When a line in the material beneath includes the word "next", add it to the count, and report the count alone.
━━━━
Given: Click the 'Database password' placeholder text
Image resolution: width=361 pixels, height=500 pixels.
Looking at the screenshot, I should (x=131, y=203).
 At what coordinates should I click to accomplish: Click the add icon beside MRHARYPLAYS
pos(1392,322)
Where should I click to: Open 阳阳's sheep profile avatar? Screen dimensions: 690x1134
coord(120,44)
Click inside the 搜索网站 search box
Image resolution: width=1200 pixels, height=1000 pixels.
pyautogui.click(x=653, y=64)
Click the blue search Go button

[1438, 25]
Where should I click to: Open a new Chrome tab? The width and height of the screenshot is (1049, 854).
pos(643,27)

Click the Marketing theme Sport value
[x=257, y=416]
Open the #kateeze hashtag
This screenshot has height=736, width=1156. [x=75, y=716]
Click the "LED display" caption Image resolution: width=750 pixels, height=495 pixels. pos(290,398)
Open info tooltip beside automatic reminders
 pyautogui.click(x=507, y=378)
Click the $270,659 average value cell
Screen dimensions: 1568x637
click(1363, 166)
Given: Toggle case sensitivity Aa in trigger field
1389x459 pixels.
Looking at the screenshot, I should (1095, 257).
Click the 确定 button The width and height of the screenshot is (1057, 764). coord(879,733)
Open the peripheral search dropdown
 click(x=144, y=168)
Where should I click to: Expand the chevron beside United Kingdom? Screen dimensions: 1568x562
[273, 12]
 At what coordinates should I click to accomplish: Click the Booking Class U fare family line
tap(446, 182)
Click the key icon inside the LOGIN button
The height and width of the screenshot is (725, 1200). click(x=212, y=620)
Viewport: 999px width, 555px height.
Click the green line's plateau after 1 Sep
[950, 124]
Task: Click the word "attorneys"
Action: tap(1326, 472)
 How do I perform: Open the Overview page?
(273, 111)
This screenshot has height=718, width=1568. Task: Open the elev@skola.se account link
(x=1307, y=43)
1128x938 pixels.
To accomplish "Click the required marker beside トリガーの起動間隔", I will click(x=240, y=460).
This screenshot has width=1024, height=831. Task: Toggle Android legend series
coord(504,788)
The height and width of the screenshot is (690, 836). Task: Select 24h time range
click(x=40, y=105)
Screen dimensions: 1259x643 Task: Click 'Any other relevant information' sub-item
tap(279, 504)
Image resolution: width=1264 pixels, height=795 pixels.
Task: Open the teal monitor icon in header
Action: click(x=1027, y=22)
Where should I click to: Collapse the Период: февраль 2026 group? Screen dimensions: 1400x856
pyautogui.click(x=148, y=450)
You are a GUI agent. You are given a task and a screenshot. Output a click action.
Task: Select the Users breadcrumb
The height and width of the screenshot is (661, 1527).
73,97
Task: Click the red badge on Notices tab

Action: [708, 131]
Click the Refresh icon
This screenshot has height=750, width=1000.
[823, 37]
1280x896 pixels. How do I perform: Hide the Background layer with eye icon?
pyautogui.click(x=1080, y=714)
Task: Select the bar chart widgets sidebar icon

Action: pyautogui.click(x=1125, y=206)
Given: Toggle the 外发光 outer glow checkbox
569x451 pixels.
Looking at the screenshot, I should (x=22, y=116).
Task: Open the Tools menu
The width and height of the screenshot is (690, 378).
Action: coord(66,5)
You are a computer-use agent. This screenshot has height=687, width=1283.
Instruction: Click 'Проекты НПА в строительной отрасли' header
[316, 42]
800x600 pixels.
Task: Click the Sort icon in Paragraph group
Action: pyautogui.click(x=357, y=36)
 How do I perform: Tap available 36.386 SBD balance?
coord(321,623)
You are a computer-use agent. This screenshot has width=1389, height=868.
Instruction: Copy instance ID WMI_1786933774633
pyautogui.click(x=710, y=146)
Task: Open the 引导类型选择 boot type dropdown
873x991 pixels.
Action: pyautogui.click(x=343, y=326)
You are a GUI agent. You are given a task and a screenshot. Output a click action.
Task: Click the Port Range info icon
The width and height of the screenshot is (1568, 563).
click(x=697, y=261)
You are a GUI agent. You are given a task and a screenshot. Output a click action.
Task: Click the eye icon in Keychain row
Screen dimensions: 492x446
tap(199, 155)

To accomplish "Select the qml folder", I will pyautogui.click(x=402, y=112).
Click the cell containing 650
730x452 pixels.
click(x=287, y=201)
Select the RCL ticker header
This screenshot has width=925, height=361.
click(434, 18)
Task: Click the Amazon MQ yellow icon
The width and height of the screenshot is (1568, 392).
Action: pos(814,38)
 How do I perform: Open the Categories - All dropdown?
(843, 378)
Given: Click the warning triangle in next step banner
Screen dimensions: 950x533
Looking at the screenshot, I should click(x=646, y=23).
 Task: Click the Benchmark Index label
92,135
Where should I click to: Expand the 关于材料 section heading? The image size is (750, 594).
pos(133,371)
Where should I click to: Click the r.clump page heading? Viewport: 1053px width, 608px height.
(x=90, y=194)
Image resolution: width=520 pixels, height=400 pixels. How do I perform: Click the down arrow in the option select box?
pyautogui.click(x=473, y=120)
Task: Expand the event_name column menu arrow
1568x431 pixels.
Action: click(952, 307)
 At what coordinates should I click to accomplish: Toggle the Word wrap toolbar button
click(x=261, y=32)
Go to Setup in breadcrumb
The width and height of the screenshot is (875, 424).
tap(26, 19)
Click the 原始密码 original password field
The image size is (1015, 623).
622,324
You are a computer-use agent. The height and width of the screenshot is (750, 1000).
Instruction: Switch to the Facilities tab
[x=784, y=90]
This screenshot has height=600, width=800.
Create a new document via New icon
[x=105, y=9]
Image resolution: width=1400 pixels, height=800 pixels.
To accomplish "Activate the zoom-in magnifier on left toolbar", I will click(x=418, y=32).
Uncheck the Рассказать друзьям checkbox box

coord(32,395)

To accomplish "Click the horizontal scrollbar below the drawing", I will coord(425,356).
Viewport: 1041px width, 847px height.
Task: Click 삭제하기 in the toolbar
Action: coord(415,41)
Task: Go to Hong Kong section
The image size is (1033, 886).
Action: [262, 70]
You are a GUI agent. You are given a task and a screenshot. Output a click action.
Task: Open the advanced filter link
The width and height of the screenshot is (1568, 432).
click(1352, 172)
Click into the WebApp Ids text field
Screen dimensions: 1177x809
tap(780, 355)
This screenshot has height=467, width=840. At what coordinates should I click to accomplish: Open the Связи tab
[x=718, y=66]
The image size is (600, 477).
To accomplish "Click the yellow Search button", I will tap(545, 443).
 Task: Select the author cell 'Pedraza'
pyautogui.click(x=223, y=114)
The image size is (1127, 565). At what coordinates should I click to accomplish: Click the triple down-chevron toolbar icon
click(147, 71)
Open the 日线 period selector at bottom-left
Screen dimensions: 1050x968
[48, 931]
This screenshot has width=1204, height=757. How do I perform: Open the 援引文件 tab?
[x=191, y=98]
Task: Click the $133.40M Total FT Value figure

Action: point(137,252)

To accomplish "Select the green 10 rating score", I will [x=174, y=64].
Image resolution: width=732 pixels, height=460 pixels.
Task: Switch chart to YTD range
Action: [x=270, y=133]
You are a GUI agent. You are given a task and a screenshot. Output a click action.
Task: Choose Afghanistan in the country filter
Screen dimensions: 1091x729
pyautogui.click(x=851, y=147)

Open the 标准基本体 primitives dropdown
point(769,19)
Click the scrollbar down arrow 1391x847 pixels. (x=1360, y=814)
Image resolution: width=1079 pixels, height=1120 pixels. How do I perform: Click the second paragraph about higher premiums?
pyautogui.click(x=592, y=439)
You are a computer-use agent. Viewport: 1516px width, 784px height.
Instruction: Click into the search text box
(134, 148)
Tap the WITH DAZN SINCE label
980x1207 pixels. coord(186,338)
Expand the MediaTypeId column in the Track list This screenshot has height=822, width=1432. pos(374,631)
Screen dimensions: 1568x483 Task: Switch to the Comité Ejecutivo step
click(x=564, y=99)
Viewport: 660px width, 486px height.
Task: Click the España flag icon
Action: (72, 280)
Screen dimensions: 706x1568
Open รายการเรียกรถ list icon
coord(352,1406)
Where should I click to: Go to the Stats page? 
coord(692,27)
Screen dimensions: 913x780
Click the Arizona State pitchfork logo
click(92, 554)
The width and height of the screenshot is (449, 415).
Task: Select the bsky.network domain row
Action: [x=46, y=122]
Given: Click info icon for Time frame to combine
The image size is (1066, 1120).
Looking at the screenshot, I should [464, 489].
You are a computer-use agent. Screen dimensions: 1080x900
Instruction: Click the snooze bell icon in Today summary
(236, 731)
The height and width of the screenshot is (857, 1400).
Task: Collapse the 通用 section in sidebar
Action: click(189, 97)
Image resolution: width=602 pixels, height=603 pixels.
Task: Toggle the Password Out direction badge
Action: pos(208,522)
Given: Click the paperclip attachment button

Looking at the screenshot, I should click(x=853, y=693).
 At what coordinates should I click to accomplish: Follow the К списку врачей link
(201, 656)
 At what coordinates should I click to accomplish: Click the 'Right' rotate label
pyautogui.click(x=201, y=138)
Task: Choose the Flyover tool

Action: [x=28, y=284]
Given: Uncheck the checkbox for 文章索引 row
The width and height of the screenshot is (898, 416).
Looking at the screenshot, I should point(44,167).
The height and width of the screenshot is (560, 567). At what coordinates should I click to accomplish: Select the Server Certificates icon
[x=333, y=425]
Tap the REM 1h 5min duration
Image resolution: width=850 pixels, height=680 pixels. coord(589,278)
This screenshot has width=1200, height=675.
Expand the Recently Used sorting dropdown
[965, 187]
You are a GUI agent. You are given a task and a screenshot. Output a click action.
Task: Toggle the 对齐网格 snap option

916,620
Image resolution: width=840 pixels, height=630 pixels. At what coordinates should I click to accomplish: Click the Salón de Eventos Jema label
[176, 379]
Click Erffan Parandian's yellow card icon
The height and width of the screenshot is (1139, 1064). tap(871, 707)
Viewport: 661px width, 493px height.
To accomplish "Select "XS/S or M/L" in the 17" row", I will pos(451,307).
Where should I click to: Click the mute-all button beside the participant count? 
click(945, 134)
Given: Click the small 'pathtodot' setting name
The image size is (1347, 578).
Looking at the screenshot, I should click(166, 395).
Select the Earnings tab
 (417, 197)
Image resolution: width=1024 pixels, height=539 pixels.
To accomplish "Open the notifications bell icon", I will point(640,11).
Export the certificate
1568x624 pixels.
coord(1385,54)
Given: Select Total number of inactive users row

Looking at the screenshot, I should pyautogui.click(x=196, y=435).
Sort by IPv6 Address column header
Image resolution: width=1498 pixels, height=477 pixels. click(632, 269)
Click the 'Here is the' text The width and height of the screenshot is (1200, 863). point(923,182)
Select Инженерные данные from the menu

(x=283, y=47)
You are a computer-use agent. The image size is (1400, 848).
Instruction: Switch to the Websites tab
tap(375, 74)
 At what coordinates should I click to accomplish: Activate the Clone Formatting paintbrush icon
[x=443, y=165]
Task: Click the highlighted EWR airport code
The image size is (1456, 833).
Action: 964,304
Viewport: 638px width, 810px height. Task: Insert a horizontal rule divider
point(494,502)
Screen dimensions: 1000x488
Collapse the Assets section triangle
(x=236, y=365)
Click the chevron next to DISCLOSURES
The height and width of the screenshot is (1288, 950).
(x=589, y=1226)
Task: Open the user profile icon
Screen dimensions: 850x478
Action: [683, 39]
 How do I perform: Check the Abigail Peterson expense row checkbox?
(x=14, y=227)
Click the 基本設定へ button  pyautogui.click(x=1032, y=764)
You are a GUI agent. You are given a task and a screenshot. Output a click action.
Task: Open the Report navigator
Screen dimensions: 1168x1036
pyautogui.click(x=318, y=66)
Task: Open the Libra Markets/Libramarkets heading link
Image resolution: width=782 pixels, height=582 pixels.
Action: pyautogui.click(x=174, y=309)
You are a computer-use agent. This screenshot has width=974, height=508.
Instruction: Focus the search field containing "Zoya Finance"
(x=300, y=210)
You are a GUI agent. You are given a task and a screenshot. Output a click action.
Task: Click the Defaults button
━━━━
▶ **Answer to this task**
2